As for other care delivery models, concierge models will also evolve to hybrid concierge where patients who want to pay cash for extra services can do so, reducing health spending for those who are not willing. Due to the adaptation of a patient-centric model in care, hybrid concierge will be a solution. With this model, patients are also able to choose the best health insurance plan for their care.



4. Health jobs
Health jobs will no longer be solo as before, but a product of teamwork. This means that the traditional role of small practice primary care physicians or solo providers will shift automatically. Primary care physicians will not be eliminated completely but they will take responsibility of organizing and co-coordinating other healthcare providers such as nurses and physician assistants. This is a model that has already been explored in the patient-centered medical home pilots. According to this model, physicians will not as central providers play their role as team leaders and as before. This shift has been predicted to the high demand for primary care and the shortage of primary care physicians. 

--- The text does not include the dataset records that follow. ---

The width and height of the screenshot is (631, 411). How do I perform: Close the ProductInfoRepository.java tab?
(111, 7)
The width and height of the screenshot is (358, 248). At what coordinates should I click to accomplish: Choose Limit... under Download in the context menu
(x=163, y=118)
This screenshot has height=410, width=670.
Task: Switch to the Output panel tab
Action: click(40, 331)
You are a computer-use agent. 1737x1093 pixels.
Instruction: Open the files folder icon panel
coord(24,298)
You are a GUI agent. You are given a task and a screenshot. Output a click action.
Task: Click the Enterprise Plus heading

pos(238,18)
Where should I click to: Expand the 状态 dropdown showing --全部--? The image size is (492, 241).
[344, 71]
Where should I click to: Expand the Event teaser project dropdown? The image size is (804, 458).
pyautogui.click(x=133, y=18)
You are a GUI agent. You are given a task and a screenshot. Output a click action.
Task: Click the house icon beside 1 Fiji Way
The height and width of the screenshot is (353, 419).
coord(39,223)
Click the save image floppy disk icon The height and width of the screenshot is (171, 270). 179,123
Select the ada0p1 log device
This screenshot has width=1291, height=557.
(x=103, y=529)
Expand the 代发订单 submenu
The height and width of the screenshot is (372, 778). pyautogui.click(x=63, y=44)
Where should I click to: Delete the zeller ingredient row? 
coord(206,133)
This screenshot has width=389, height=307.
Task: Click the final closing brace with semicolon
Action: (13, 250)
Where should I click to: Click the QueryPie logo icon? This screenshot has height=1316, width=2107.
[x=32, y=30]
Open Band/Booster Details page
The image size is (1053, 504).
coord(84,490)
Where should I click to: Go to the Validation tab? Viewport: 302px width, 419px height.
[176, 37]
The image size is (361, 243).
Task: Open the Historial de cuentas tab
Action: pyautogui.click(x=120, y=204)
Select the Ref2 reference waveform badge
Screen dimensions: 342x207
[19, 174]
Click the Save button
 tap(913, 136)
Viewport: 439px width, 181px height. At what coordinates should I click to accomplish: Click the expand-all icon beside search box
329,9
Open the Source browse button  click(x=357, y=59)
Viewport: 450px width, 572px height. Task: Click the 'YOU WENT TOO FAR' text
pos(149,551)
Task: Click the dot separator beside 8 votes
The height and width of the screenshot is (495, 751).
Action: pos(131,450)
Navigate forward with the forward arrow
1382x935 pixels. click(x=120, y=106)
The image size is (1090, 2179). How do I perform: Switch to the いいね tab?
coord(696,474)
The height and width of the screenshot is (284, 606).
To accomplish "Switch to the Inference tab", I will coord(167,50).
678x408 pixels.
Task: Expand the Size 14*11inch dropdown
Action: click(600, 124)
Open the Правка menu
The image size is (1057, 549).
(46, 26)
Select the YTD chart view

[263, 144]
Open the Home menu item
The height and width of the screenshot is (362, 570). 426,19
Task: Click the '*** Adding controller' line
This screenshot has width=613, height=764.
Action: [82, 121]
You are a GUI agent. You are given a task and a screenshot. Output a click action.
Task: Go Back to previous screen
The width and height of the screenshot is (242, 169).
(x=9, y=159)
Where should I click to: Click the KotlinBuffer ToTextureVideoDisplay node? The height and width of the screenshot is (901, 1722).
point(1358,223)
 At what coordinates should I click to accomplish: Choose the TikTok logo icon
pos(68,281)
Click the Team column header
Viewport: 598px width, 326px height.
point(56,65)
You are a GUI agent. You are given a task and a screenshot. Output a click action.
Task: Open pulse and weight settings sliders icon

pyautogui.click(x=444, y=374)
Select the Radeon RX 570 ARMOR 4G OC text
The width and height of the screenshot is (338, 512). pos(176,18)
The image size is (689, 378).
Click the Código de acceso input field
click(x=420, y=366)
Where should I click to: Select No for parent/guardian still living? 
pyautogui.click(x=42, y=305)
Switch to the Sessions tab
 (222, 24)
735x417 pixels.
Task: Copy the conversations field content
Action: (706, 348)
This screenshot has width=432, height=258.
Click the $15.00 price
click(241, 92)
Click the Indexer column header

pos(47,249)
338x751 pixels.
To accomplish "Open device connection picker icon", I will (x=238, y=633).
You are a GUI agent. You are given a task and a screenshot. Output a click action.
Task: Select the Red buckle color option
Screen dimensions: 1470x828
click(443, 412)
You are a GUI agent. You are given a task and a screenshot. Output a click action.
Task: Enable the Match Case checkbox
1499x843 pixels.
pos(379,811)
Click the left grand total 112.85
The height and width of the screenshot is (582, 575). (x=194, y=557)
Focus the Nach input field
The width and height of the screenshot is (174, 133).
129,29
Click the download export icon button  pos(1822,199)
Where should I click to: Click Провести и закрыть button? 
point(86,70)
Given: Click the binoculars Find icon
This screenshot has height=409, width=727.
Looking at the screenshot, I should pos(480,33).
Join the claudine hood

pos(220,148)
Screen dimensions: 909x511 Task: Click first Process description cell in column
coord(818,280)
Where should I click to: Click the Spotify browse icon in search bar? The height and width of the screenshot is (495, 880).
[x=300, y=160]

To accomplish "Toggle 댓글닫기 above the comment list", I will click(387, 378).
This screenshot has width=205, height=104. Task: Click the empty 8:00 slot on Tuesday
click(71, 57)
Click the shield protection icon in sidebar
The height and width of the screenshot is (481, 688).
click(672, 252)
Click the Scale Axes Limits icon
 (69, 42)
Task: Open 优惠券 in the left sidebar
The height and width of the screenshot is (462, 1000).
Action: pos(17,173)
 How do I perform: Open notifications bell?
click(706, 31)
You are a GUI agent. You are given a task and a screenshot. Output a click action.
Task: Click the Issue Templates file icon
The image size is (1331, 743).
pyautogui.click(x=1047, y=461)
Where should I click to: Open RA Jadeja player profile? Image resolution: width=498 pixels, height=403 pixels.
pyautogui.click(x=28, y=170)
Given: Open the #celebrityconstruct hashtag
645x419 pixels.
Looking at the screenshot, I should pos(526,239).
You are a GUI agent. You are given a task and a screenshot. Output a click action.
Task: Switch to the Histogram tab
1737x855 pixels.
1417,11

Due to the emergence of healthcare technology, the healthcare workforce is likely to evolve, expanding the capabilities of mid-level medical providers that will give physicians a chance to adapt to their new roles. Technology will also enable a shift in health jobs through a process known as “disruptive innovation” that enables commodification of experience. New healthcare technologies will commodity skills and experience by making health jobs easily taught and performed. It has been applied in other industries, meaning that mid-level practitioners can perform well once relegated to more highly trained. In the healthcare industry, what was once done by specialists, will be done by generalists and what was being done by generalists will be done by non-physicians.


We can predict that many primary care physicians will be interested in taking the position of care coordinator as it is so in patient-centered medical home pilots. If technology can assist physicians have a better and coordinated care, you can imagine it will take less time for technology to help nurses have a coordinated care.